**Acciones a realizar**.
• A. Contesta con brevedad, a partir del texto extraído, las siguientes preguntas, y marca cada respuesta con el mismo número:
(i) ¿Quién no le permitió al padre irse a alfabetizar al comienzo de la campaña?
(ii) ¿Cuántos años tenía el padre?
(iii) ¿En qué barrio alfabetizó el padre?
• B. Indica si cada afirmación concuerda con el texto extraído. Responde sí o no y cita las palabras del texto que lo deciden:
(i) Un primo del padre obtuvo el permiso para ir a alfabetizar.
(ii) El padre logró alfabetizar por completo a varios alumnos.
(iii) Los abuelos habían estudiado hasta la secundaria.

**Texto extraído**.
#####

Cuando comenzó la campaña mi papá no pudo irse a alfabetizar. Su madre no se lo permitió. Las lomas quedaban lejos y estaban asoladas por los bandidos; él era apenas un niño. Hubo un primo que sí consiguió el permiso. Mi papá lo imaginaba en algún bohío remoto, corrigiendo los trazos de un guajiro y enderezando las líneas torcidas de la historia de la nación. Las palabras parecían más sagradas que nunca, el acto de aprender a trazarlas obsedía a los cubanos. Querían reescribirlo todo.
La Campaña de Alfabetización es el episodio de la épica revolucionaria que me conmociona más. Quizás me abate la evidencia de casi un millón de analfabetos porque he estado muy apegado a los libros. Una de las peores miserias que puedo conjeturar es la del hombre incapaz de consignar su propio nombre.
Mi padre tenía trece años y había leído pocos libros; los remanentes de la Cuba pretérita seguían gobernando a gente como mis abuelos, que apenas habían estudiado hasta el tercer grado de la primaria. Mi papá, sin embargo, perseveró. Una de sus tías intercedió ante unas maestras de la familia. Es tarde para inscribirlo, dijeron, pero algo puede hacerse todavía. Le entregaron entonces el manual y la cartilla con la encomienda de alfabetizar en un barrio de la ciudad. No era como la aventura del primo, pero él supo que las sagradas palabras ejercen su ministerio con la misma dignidad en cualquier sitio.
Mi papá alfabetizó en Pueblo Nuevo. Iba todos los días hasta los límites del barrio con sus cartillas bajo el brazo. Algunos alumnos se arrepintieron de la empresa, ¡los trazos eran arduos! Sólo uno pudo alfabetizarse a término.
Cuando mis hermanos y yo supimos que nuestro padre fue un alfabetizador quisimos saber cuántos se beneficiaron de su trabajo. Enterarnos de que había conseguido enseñar las primeras letras a un solo hombre -lo confieso- nos decepcionó. Estábamos demasiado influidos por las imágenes épicas de la campaña, deseábamos una estampa más gloriosa, acaso una familia completa de guajiros curtidos. Mi papá no podía mostrarnos más saldo que un alfabetizado.

#####

(Entradas de datos guardados)
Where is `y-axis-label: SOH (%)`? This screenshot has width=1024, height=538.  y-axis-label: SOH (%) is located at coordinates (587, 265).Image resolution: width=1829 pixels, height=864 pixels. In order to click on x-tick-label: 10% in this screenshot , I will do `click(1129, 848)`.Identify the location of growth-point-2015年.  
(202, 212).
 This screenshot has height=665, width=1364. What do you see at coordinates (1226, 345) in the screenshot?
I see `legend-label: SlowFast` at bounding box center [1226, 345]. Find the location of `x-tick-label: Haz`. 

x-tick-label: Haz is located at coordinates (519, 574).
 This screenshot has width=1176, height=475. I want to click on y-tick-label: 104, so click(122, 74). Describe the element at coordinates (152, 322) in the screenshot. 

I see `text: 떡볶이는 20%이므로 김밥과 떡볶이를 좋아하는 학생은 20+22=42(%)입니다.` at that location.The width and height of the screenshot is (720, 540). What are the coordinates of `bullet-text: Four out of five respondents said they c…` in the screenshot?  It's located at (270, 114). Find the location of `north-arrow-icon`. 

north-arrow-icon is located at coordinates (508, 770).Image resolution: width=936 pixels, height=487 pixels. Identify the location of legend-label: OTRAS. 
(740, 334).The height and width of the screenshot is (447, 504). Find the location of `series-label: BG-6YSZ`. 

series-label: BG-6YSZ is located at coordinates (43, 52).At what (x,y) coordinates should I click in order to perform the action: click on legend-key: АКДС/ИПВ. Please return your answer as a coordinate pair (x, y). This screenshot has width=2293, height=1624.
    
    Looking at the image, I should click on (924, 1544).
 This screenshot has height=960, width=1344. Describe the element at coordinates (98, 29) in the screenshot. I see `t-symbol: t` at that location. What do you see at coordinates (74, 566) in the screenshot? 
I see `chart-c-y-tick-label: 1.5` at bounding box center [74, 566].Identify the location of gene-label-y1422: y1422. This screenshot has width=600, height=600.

#####

**Respuestas**.
• A.
(i) Su madre.
(ii) Trece años.
(iii) En Pueblo Nuevo.

• B.
(i) Sí: "Hubo un primo que sí consiguió el permiso."
(ii) No: "Sólo uno pudo alfabetizarse a término."
(iii) No: "apenas habían estudiado hasta el tercer grado de la primaria".